Return exactly the lines of the records below, starting at the line that contains "Set field to Read-Only via radio circle" and ending at the line that contains "Task: Select the Last connection row label", with both of those lines kept.

** Opening Task input block **

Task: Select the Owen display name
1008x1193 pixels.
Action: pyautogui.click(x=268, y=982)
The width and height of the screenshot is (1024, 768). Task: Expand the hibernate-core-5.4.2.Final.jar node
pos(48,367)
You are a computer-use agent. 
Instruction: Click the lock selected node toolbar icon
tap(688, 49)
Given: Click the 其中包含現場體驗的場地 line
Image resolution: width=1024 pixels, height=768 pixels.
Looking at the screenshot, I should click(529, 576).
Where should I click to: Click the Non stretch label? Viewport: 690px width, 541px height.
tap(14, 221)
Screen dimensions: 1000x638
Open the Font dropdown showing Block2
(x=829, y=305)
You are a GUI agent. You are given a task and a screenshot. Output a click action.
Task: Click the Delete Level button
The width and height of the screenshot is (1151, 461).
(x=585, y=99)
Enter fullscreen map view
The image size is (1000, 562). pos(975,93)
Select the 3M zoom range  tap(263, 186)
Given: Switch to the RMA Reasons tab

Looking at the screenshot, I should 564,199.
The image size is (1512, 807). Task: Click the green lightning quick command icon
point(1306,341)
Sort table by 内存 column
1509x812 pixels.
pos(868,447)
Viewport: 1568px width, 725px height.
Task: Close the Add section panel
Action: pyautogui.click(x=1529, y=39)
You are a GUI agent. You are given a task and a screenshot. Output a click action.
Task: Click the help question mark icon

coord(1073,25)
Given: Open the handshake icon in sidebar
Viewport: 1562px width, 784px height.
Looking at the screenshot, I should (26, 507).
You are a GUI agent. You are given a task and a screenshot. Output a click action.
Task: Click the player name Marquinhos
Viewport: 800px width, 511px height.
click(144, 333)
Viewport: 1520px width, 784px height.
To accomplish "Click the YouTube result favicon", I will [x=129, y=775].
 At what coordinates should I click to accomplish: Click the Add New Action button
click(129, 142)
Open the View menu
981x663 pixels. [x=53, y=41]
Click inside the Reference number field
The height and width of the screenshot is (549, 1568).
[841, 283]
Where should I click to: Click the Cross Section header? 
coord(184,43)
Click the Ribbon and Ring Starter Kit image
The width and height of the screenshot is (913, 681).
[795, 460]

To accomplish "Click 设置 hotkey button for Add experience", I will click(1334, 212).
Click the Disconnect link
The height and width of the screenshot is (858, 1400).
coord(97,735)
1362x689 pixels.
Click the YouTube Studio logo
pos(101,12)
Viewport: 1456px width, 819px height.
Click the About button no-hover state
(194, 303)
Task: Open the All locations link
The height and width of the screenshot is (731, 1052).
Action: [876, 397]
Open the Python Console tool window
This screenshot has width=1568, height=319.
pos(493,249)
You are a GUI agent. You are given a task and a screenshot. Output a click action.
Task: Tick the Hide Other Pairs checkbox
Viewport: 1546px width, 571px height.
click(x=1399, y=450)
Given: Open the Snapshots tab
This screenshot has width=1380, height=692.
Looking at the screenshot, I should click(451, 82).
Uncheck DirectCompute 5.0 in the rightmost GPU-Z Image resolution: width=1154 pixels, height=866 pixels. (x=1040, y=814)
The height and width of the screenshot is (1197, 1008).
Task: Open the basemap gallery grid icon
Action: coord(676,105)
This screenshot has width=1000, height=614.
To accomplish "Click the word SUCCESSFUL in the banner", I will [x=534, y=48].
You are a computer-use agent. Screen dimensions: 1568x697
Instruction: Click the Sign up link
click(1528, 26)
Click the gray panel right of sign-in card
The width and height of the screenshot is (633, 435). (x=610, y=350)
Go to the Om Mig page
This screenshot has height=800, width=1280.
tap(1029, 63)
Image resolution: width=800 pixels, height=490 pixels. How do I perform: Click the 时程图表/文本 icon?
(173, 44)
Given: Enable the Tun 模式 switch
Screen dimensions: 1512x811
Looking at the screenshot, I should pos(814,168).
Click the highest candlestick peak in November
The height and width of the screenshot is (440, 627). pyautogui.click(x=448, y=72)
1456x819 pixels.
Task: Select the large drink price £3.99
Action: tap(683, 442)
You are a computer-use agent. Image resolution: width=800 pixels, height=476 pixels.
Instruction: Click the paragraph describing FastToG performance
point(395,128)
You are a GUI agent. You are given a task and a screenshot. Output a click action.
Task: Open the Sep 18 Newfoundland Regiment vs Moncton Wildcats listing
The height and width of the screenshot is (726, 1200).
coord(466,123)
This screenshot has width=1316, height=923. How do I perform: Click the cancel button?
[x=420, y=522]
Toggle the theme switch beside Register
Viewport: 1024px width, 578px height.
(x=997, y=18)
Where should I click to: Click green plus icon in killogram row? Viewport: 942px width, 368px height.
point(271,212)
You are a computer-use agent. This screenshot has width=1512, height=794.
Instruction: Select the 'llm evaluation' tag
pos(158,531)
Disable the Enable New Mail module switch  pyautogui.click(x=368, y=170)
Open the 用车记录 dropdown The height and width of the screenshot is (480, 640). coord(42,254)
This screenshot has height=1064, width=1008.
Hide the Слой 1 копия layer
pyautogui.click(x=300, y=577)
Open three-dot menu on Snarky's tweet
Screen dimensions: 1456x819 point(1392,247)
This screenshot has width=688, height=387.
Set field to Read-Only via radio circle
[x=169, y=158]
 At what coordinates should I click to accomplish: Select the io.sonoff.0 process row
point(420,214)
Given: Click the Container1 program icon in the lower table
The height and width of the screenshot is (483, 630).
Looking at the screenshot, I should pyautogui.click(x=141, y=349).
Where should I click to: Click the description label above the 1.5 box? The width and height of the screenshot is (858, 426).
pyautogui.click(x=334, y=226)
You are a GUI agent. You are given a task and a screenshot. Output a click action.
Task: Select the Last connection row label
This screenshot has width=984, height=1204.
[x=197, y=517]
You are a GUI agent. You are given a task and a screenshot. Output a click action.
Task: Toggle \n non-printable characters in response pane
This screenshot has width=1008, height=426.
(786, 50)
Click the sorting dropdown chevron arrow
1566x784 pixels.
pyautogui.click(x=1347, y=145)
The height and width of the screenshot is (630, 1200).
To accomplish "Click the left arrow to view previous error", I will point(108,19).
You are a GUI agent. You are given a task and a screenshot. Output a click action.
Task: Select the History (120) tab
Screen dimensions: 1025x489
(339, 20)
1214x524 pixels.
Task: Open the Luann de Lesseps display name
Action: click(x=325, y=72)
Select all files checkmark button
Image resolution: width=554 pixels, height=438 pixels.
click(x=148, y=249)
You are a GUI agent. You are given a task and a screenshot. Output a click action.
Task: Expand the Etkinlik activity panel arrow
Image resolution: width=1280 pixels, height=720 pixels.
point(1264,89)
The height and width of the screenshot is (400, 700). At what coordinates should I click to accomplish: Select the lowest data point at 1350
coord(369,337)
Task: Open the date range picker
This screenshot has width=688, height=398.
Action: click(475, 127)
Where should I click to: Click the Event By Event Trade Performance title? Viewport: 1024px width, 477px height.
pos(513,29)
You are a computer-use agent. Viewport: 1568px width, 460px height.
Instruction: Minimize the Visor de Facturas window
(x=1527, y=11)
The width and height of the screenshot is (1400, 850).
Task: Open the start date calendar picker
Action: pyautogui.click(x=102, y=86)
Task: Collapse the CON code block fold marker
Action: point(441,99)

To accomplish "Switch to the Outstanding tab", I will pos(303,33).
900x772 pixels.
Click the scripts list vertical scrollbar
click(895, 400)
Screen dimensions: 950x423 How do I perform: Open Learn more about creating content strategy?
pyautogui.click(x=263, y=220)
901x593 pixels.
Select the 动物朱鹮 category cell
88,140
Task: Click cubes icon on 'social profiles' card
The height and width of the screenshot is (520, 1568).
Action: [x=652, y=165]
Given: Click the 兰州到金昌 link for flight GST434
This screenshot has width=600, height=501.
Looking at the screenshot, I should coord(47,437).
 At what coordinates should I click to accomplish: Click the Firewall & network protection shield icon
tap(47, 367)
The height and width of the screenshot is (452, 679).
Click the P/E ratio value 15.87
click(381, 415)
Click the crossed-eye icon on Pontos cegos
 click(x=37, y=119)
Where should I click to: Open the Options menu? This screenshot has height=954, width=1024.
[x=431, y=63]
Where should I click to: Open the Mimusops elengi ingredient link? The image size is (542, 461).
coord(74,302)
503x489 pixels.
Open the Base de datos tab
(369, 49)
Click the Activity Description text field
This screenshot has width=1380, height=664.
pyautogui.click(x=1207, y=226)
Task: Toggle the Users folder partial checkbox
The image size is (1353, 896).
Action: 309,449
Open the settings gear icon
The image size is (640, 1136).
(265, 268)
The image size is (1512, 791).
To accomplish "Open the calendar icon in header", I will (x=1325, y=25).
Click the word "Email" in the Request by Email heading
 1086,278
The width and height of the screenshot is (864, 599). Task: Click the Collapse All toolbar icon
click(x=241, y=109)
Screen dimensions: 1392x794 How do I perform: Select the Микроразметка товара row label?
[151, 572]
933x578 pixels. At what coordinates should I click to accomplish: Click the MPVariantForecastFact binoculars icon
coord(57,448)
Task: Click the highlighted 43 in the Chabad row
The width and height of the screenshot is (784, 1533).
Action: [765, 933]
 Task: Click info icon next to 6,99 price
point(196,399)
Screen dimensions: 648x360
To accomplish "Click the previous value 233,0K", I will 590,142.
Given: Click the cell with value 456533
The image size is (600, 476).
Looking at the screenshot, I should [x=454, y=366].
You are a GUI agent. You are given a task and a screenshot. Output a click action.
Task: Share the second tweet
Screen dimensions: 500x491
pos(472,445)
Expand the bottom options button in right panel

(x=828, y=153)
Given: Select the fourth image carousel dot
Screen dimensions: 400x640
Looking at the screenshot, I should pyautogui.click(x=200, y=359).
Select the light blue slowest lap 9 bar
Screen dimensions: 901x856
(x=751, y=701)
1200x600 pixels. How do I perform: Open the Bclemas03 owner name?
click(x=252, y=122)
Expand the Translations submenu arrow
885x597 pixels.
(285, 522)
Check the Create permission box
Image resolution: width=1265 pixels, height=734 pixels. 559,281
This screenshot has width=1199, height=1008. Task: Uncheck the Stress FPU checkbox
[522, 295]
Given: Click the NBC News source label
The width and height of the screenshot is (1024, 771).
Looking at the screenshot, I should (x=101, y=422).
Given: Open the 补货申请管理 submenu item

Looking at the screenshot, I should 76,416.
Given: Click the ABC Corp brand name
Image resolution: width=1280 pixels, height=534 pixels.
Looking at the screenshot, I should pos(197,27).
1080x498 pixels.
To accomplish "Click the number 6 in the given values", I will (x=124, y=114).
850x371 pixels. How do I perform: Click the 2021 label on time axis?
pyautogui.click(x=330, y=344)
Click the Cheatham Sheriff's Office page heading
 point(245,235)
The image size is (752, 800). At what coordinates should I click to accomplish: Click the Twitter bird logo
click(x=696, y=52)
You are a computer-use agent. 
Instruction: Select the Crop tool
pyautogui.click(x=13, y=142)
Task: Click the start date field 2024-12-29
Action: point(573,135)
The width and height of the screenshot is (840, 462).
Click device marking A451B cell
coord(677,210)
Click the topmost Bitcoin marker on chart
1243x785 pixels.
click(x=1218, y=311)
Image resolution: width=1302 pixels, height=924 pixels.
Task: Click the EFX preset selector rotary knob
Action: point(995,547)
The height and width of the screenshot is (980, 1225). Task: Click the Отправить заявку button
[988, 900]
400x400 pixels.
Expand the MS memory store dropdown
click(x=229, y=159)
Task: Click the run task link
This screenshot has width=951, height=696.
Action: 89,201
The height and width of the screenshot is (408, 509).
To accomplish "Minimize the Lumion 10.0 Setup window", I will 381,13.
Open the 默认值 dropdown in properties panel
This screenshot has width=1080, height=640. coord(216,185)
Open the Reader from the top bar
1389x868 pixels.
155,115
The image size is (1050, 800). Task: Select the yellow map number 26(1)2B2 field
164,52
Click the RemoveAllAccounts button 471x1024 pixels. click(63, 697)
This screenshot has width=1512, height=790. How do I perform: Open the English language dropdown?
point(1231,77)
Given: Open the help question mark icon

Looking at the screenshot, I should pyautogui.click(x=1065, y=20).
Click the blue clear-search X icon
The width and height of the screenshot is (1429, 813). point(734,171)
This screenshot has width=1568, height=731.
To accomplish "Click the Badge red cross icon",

** Closing Task input block **

Exercise result
Set field to Read-Only via radio circle
[x=169, y=158]
 At what coordinates should I click to accomplish: Select the io.sonoff.0 process row
point(420,214)
Given: Click the Container1 program icon in the lower table
The height and width of the screenshot is (483, 630).
Looking at the screenshot, I should pyautogui.click(x=141, y=349).
Where should I click to: Click the description label above the 1.5 box? The width and height of the screenshot is (858, 426).
pyautogui.click(x=334, y=226)
You are a GUI agent. You are given a task and a screenshot. Output a click action.
Task: Select the Last connection row label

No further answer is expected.